The 25-year-old son of Gadi Eizenkot, former chief of staff of the Israel Defense Forces and current member of Israel’s War Cabinet, was killed during fighting with Hamas terrorists in the Gaza Strip, the Israel Defense Forces announced on Thursday night.
Master Sgt. (res.) Gal Meir Eizenkot, a soldier in the 699th Battalion, “fell in battle in the north of the Gaza Strip,” the IDF said.
A member of Benny Gantz’s National Unity Party, Minister-without-Portfolio Eizenkot, 63, joined Israeli Prime Minister Benjamin Netanyahu’s War Cabinet as an observer following Hamas’s Oct. 7 murderous assault on the Jewish state.
Before being elected to the Knesset last year, he served as the IDF chief of staff from 2015 to 2019 under consecutive Netanyahu governments.
Local media said that Eizenkot and Gantz, who also serves on the War Cabinet, watched the battle as it unfolded on Thursday as part of a situational assessment.
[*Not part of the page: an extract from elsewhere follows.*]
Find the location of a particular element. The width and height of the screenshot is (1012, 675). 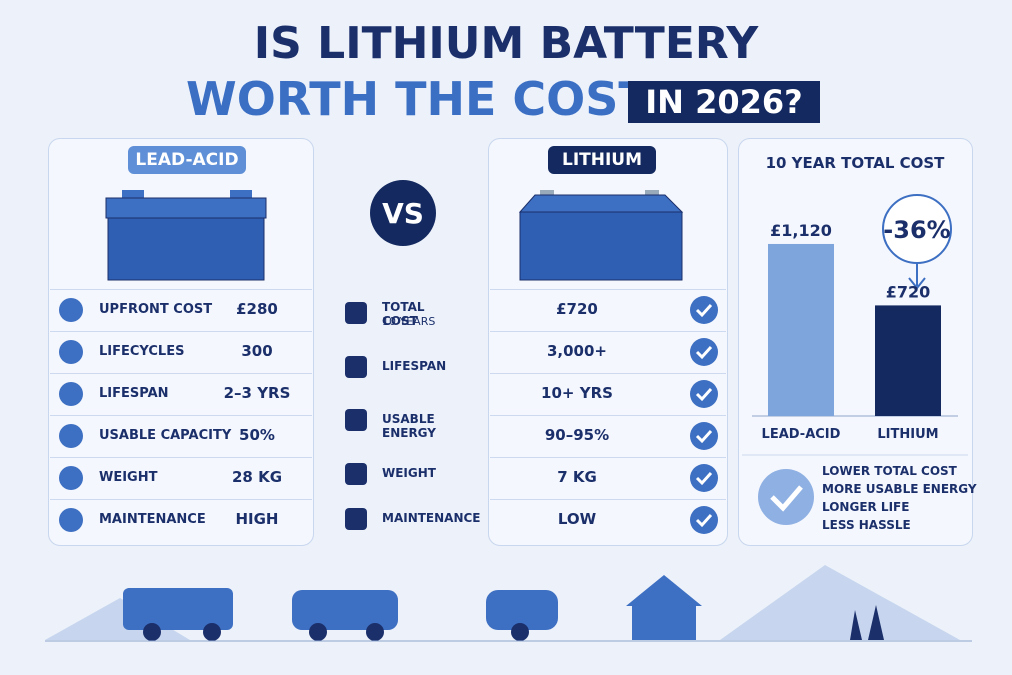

Eizenkot was informed a few minutes later that his son was among the wounded.
In a post on X (formerly Twitter), Gantz sent his condolences: “Gadi, my brother in arms, my partner, my friend. Even in this terrible moment, I know that your strength and the strength of your family will remain in the face of this loss.”
“We will not stop, we will continue and complete the mission that Gal set out for, that our daughters and sons all set out for,” he concluded.
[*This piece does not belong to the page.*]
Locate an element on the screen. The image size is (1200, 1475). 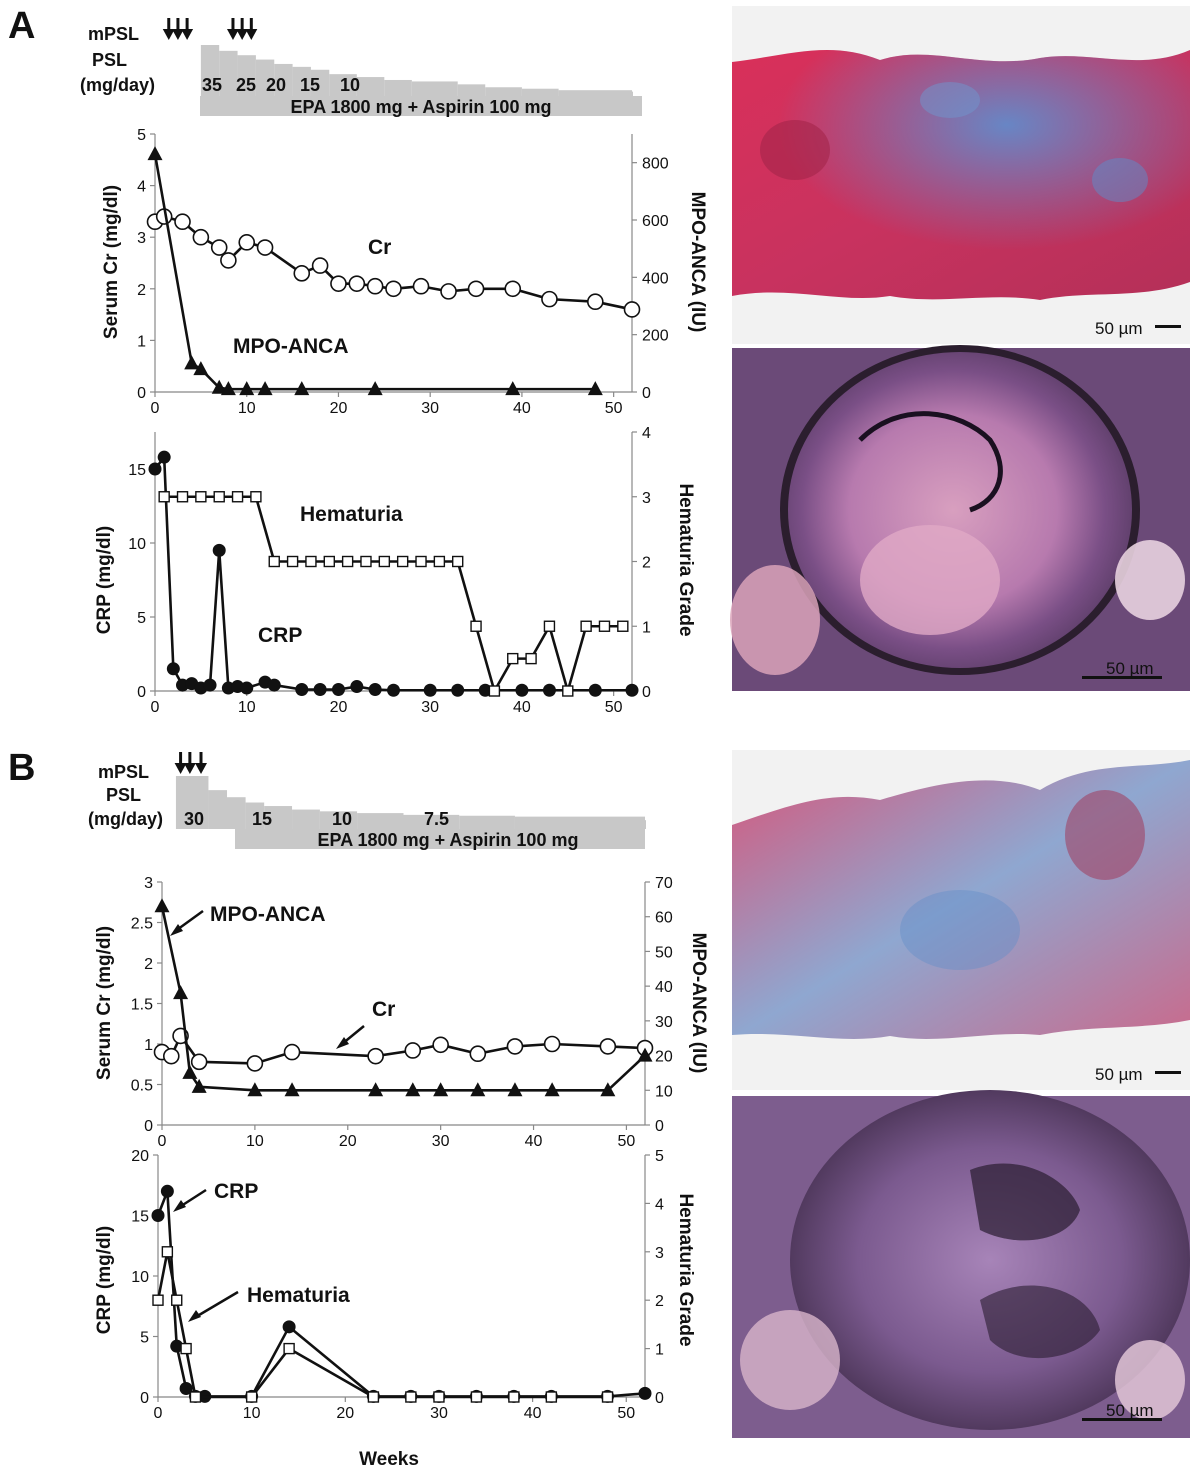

Netanyahu eulogized Gal Eizenkot as “a brave fighter and a true hero.”
“We send our condolences from the bottom of our hearts to your family and the families of all of our fallen heroes. The people surround you with love and gratitude—today and forever,” said the prime minister.
The IDF on Thursday night also announced the death of Sgt. Maj. (res.) Jonathan David Deitch, 34, of the 55th Brigade’s 6623rd Reconnaissance Battalion, from Harish. Deitch fell in battle in the southern Gaza Strip.
At least 89 soldiers have been killed in action in Gaza since the start of the IDF ground operation on Oct. 27; 416 Israeli soldiers have died since the war started on Oct. 7.